Irish travelling circus

Tom Duffy's Circus is an Irish family-run travelling circus, headquartered in Navan, County Meath, Ireland. It has one of the oldest big tops in the world, dating back to the 18th century.

==History==
Duffy's Circus was originally founded in 1775. The Duffy family's involvement in circuses stretches back to a young shoemaker from Dublin, Patrick James Duffy, who performed as an acrobat in circuses in the 1840s in England. He had seven children, six of them got involved in the circus. In the 1870s, Duffy's second son, John, founded the John Duffy Circus. The family toured for three seasons before family divisions caused them to split in 1917 into two separate companies. Following John Duffy's death in 1956, the circus split between his son James and his uncle. By 1961, there was one company left which took another split, for Tom Duffy's Circus to come in existence. In the late 1970s, Tom Duffy became the owner and CEO of the circus.

Duffy's son David is the current ringmaster of the circus and is run by his sons, Tom and Jamie, the sixth generation of performers from their family. The circus includes acts from all over the world.
• • • • •
Carry on the passage about Tom Duffy's Circus, picking up after its last sentence.

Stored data
• • • • •
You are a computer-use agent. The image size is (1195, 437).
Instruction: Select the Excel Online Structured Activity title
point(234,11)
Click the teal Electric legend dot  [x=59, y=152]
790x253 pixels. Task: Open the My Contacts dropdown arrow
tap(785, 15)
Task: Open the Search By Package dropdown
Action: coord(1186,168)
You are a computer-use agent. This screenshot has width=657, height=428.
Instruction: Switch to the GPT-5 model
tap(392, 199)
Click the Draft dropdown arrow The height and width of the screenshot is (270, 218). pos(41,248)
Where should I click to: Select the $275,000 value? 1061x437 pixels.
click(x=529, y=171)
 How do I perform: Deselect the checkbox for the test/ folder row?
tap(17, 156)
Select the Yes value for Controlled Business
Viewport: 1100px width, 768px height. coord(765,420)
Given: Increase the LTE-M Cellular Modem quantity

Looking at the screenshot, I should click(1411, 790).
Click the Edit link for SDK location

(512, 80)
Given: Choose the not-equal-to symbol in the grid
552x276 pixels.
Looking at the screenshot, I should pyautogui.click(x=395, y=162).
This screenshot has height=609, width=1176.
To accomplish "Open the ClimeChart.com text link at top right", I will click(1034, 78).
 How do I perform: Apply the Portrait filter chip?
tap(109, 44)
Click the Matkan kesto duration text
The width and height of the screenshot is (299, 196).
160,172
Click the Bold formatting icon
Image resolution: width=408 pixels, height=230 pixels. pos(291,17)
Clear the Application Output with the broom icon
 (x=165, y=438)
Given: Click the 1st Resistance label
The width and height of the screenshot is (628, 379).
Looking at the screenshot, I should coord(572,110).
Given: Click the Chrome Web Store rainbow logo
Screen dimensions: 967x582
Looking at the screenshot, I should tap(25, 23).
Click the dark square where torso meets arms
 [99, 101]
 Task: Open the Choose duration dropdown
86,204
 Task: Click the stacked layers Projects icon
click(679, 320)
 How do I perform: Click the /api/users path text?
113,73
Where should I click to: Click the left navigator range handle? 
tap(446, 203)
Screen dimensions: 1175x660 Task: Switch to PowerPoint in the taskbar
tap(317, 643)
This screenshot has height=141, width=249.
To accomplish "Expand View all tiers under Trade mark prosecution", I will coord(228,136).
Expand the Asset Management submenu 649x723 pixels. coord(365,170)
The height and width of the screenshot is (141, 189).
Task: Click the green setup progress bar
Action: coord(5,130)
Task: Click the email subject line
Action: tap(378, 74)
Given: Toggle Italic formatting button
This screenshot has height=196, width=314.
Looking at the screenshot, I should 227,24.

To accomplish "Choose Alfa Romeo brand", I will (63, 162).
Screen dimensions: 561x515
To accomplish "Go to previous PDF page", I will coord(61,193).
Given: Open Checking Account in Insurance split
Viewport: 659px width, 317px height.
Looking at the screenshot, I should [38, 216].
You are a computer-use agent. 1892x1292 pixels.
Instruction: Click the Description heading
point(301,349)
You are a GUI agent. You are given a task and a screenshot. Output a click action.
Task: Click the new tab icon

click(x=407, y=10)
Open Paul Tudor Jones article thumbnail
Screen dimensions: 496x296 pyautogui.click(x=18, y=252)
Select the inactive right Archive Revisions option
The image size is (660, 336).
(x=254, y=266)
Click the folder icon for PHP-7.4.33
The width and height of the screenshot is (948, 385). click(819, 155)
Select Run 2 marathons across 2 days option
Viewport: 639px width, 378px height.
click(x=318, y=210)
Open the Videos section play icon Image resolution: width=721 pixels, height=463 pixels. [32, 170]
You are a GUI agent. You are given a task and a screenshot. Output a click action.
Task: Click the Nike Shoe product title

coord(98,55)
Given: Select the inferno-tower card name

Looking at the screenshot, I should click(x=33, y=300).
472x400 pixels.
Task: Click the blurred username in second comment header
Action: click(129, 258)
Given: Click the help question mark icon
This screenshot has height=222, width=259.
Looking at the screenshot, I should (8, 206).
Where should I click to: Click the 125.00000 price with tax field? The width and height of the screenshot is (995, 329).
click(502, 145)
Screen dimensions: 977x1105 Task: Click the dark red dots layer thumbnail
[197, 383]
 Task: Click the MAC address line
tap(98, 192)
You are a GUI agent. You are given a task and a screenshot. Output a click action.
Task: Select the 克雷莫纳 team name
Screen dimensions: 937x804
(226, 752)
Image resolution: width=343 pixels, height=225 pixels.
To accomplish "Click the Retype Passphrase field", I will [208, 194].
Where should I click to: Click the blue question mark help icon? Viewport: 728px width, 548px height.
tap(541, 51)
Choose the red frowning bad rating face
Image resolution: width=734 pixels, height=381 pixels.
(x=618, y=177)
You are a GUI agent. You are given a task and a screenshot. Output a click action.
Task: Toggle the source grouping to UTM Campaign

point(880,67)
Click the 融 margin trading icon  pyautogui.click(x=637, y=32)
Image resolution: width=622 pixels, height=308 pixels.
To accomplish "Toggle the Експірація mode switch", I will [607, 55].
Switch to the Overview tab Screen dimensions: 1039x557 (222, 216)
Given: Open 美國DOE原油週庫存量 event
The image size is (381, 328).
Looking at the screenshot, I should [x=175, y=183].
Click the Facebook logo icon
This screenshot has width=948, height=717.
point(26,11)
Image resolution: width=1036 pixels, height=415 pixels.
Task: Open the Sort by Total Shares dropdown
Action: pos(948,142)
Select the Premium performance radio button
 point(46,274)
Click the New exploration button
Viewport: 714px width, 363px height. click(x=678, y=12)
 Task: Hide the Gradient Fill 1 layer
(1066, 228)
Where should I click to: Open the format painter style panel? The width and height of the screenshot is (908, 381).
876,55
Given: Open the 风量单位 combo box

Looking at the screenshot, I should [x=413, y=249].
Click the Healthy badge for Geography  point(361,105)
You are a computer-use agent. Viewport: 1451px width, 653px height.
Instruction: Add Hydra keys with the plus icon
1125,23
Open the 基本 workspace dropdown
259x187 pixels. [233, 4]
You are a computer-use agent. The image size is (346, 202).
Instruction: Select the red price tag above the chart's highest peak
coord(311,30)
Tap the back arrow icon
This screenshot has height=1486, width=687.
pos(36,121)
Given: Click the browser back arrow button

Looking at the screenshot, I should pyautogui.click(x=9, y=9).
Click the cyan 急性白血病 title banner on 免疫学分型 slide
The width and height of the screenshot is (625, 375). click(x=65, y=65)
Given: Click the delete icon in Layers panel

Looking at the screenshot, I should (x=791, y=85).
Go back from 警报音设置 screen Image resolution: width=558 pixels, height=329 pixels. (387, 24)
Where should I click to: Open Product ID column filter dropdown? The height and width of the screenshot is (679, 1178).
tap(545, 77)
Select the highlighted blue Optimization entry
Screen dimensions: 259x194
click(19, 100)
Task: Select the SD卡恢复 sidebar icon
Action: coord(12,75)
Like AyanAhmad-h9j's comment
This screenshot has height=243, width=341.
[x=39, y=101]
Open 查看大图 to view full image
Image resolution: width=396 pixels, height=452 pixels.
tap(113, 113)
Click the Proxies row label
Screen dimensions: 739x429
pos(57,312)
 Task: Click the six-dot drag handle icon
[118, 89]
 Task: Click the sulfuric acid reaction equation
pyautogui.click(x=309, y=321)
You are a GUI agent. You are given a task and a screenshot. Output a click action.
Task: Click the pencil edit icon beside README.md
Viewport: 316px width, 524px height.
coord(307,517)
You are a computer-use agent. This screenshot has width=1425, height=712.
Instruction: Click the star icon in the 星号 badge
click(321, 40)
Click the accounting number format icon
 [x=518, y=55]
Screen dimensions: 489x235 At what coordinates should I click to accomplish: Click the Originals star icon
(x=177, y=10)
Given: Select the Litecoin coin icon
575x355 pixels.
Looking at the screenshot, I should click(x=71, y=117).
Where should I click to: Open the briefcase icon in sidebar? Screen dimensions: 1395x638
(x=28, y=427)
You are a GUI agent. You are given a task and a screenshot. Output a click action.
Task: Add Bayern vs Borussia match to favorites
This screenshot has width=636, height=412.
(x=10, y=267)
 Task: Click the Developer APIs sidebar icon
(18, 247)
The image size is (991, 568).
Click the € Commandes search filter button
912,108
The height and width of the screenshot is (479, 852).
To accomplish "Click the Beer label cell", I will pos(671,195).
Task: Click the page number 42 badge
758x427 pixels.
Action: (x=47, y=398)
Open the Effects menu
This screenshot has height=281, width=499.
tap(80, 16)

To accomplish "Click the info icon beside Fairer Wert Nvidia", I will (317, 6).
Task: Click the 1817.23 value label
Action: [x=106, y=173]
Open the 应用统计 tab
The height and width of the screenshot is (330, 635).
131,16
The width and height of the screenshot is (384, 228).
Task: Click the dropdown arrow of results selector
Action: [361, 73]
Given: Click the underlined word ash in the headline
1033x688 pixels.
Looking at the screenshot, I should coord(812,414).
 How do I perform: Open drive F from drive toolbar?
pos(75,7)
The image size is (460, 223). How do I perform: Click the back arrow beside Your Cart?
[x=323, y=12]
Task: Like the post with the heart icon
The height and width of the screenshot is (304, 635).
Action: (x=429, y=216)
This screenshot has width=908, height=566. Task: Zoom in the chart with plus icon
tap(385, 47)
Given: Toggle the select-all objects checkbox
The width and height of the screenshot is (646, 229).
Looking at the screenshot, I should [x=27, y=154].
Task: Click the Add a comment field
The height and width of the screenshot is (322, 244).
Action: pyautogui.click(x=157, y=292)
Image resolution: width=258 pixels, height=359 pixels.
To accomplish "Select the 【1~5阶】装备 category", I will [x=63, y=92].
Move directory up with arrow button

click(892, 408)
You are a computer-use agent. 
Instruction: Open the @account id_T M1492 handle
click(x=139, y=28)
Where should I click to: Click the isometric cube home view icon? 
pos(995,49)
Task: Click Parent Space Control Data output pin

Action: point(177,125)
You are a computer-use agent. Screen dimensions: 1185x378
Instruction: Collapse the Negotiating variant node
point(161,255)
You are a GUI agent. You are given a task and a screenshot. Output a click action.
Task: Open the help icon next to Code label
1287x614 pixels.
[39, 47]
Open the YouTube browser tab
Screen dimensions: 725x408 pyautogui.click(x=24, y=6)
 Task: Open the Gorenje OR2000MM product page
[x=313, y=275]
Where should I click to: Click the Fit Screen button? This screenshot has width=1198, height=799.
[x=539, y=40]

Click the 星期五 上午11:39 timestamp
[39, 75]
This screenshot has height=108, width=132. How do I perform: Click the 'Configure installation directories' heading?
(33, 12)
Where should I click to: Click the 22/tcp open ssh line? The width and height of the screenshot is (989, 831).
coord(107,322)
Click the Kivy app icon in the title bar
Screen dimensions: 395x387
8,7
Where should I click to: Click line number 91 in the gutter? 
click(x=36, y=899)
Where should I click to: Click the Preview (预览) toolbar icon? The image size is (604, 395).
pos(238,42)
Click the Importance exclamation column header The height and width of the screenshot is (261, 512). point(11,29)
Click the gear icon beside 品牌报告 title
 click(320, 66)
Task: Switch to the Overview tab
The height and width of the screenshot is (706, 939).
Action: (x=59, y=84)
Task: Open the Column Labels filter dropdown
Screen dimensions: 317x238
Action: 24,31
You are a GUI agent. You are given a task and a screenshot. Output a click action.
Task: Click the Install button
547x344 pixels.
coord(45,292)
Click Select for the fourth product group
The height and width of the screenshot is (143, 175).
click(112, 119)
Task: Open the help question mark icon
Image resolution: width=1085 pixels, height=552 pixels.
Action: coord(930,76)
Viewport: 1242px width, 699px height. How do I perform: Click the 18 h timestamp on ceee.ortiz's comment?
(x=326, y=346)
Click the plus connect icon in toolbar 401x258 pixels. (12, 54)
• • • • •
> Result for this exercise:
In 2018, Tom and Jamie won a Silver Clown Award at the Monte-Carlo Circus Festival in Monaco.

On 20 April 2020, owner and former ringmaster Tom Duffy tested positive for COVID-19 in his nursing home. He recovered one month later on 20 May. On 15 March 2022, it was announced that Duffy had died aged 92.

==2018 Donegal circus incident==
During a show in Donegal Town on 17 April 2018, a number of people were hurt when a trapeze artist fell through the safety net onto a number of people in the audience below. The performer and one audience member were injured, and were taken to Sligo University Hospital by two ambulances.